Chakwal Municipal Committee has also expressed its inability to take over the project as it lacks manpower and other resources.

The project, which was initially approved with an estimated cost of Rs572.103 million in 2014, has now been revised to Rs1,375 million.

Due to the delay, the water scarcity in the city is getting intensified as the water table in many localities has depleted to alarming levels.

Mega water supply project for Chakwal was launched in 2014

According to Public Health and Engineering Department (PHE), the city needs nine cusecs of water but it is hardly getting five cusecs.

“The countless water bores in the city have badly decreased the water table. Few years ago, water was found 100 feet below the surface but now we have to sink more than 400 feet water bore,” said Mohammad Amjad, a bore drilling operator.
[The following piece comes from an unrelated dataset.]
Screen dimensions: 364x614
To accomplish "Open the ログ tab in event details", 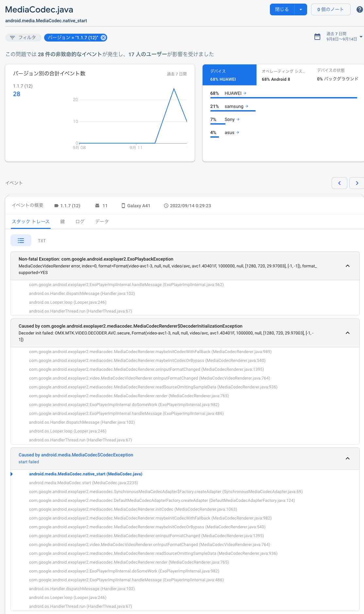I will coord(79,221).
The commercial use of potable water is also adding to the water scarcity. Many local companies are selling potable water not only in Chakwal but also out of the district.
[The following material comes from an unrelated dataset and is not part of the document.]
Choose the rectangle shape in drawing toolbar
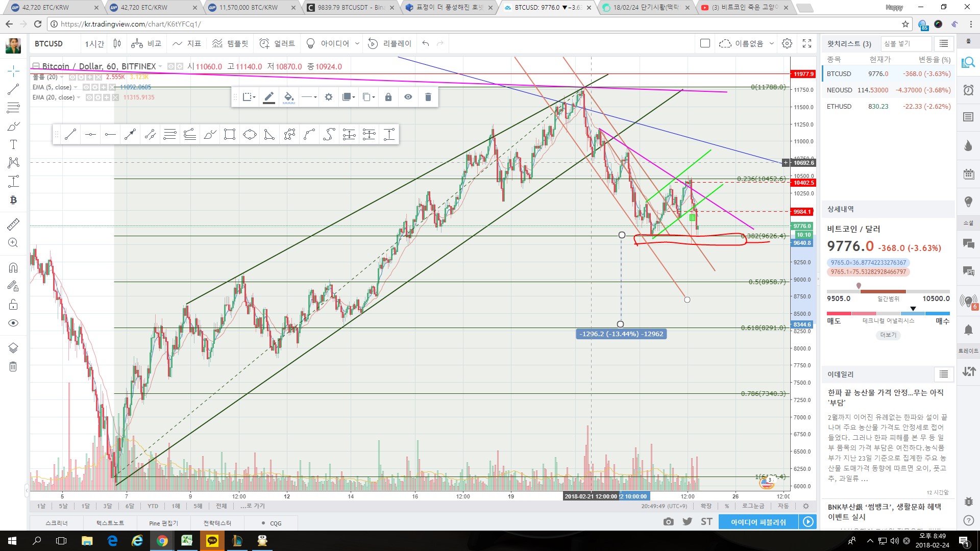Image resolution: width=980 pixels, height=551 pixels. point(230,135)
Moreover, turbines installed to irrigate crops in the vicinity of the city are also playing their part in increasing the water woes of the citizens.
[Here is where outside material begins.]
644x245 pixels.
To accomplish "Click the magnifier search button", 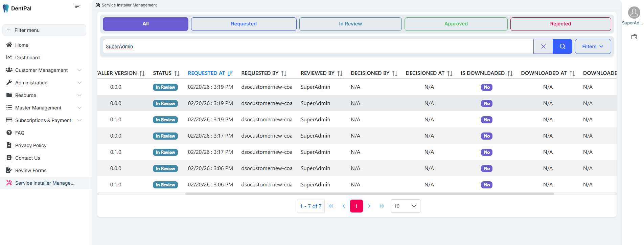I will point(562,46).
Former chief minister Shahbaz Sharif had promised to end the water woes of Chakwal city during his electioneering in May 2013 when he addressed a public rally in Chakwal. After becoming the chief minister, he approved the water supply scheme on the recommendation of late MPA Chaudhry Liaquat Ali Khan and his wife Iffat Liaquat, who was MNA.

The project was to be completed at a cost of Rs572.103 million. Under the urban water supply scheme, six cusec water was supposed to be supplied to Chakwal city, two cusecs from Khai Dam and four cusecs from tubewells to be dug in the outskirts of Khai, Bhoiun and Shamsabad villages.

But the residents of these villages filed a writ petition in Lahore High Court (LHC), pleading that tubewells would cause water shortage in their villages.

The LHC refrained PHE from digging wells and directed it to take alternative steps. PHE revised its plan and chose Dhrabi Dam for getting four cusecs of water.

As the Dharabi Dam was far away from the proposed tubewells site, the cost of the project was also increased to Rs1,018.16 million.

Work was started in May 2014 but so far PHE could do only 34pc of the task as it has only managed to supply two cusecs of water to the city from Khai Dam.

Nothing has been done yet to get four cusecs of water from Dharabi Dam. Due to the lingering project, the cost has also been further increased to Rs1,375 million but the revised cost estimate is yet to be approved by Planning and Development Board.

“We are facing hurdles as MC is not ready to take over the project once it is completed. The no-objection certificate from MC is required for the approval of the revised cost estimate,” PHE Executive Engineer Shafqat Ali told Dawn.

A letter written by the chief officer of MC said it could only run the scheme if it is provided 16 workers and financial assistance.

“This is not the job of PHE to recruit employees for another public sector department nor is it our domain to provide financial assistance to any other department”, said Mr Ali.